マイケルさんにとって特に大きな打撃だったのは、気管挿管をした体重過多の女性患者だ。彼女の酸素飽和度が危険なレベルまで低下していた。気管挿管はそうした患者の容態を安定させるための処置だが、この患者の症状は悪化し続け、1時間もしないうちに亡くなった。

「本当に辛かった」と、マイケルさんは言う。「気管挿管をしたのは私だ。そのときは、命を救っているという実感があったのに」

ある深夜、勤務を終えて午前2時ごろ自宅まで歩いて帰る途中、ふだんなら静まりかえったブルックリン地区で、2人の男がマイケルさんに飛びかかり、地面に押し倒すと、金目のものを奪おうとポケットを探った。

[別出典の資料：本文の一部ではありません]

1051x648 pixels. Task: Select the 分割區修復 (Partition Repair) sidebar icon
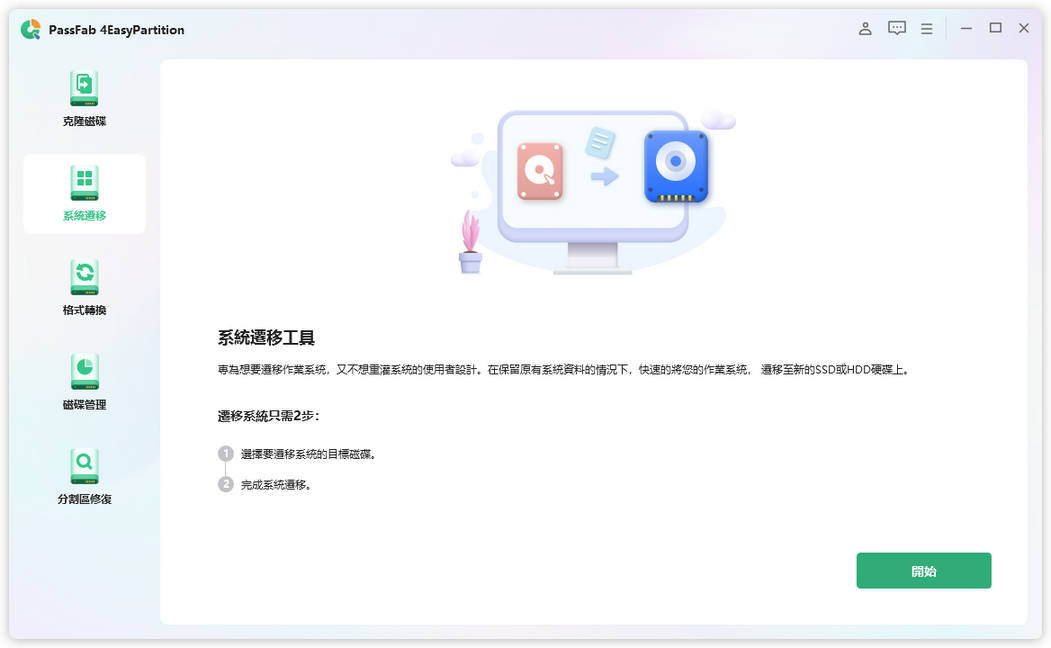coord(84,464)
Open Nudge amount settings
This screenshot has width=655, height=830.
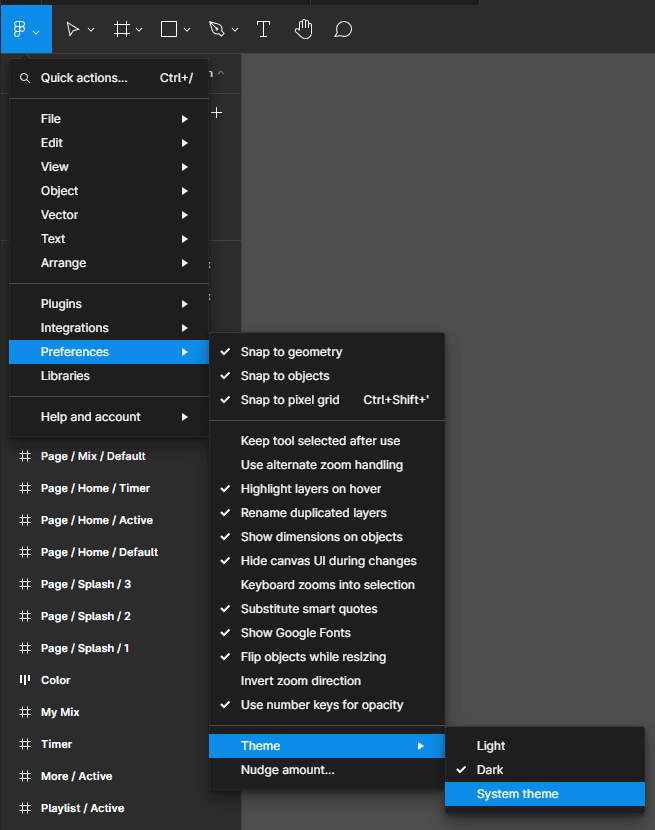click(287, 770)
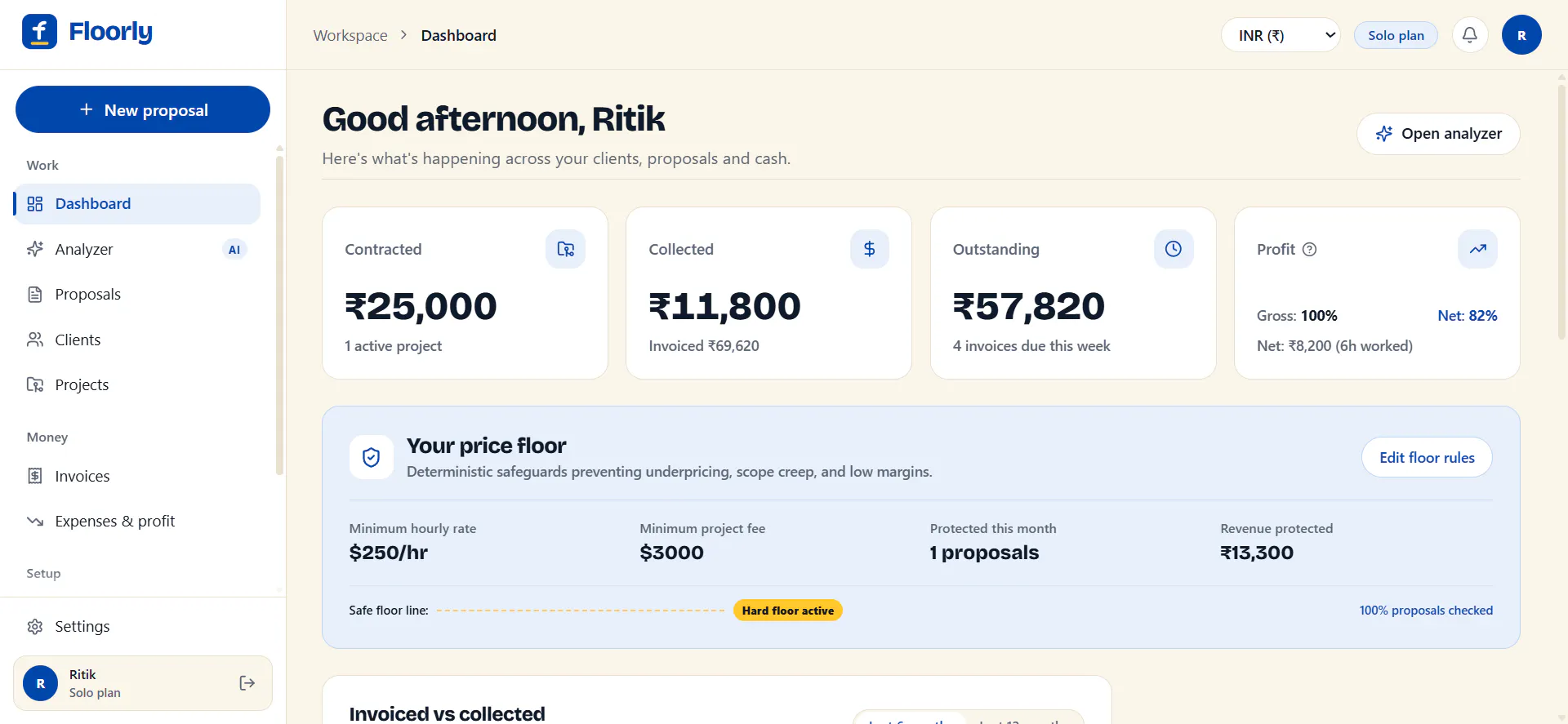
Task: Click the notifications bell icon
Action: (1469, 35)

マイケルさんは「私は医者だ、コロナウイルスに感染するぞ」と叫んだ。

今となっては笑い話だ。噓ではあったが、効果はあった。男たちは慌てて離れた。マイケルさんは無傷で逃れた。

マサチューセッツ州の現場

ニューヨークと同様に大きなダメージを受けているマサチューセッツ州。検査助手として働くトム・ダーゾさんは、緊急治療室のなかで働くスタッフとして最初に患者を目にすることも多い。

トムさんによれば、彼が働く病院では、新型コロナウイルス患者に対応するため、集中治療室の収容人数を3倍に拡大した。出勤すると、多ければ3人の患者がすでに人工呼吸器につながれているのを目にすることもあるという。容態が悪化していた高齢の女性は、「気管挿管はしないでくれ」と以前にお願いしたことは無視してほしいと頼んでいた。

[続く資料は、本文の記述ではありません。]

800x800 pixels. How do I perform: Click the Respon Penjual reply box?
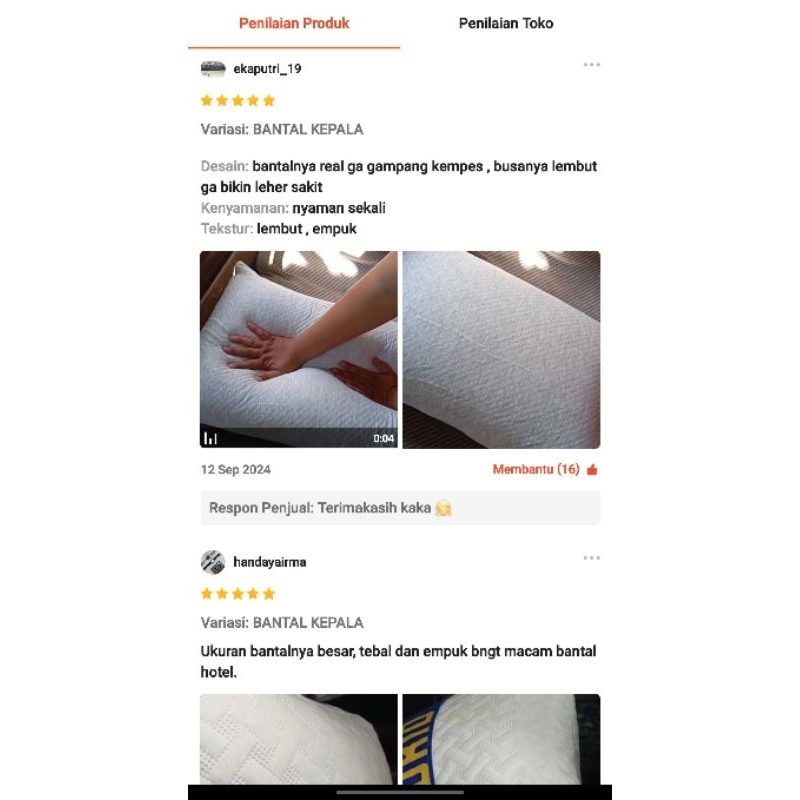[400, 508]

「死を恐がっていた」と、トムさんは言う。「彼女の顔には恐怖の色が浮かんでいた」

この女性患者が助かったかどうか、彼は知らない。

デニスさんは兄2人の話を聞き、自分もまもなく同じような試練に直面するかもしれないと考えている。

双子の兄であるデニスさんが働くマイアミのジャクソン記念病院では当初、新型コロナウイルスの患者は担当医が治療をしていた。不足する防護具を節約するために研修医に関わらせることはしなかった。だが、今や患者が増え、状況は変わったという。

不安は高まっている。デニスさんによれば、同僚の研修医も含め数人の医療従事者が新型コロナウイルス陽性の診断を受けたという。医師たちは常に防護具を着用している。

「マスクをしていて誰が誰だか分からないから、同僚なのに名乗り合っている」と、デニスさんは言う。

同僚のなかには、患者に気管挿管する際、口のところだけ穴をあけたゴミ袋を被せれば感染拡大防止に効果があるのではないか、と考えている者もいるという。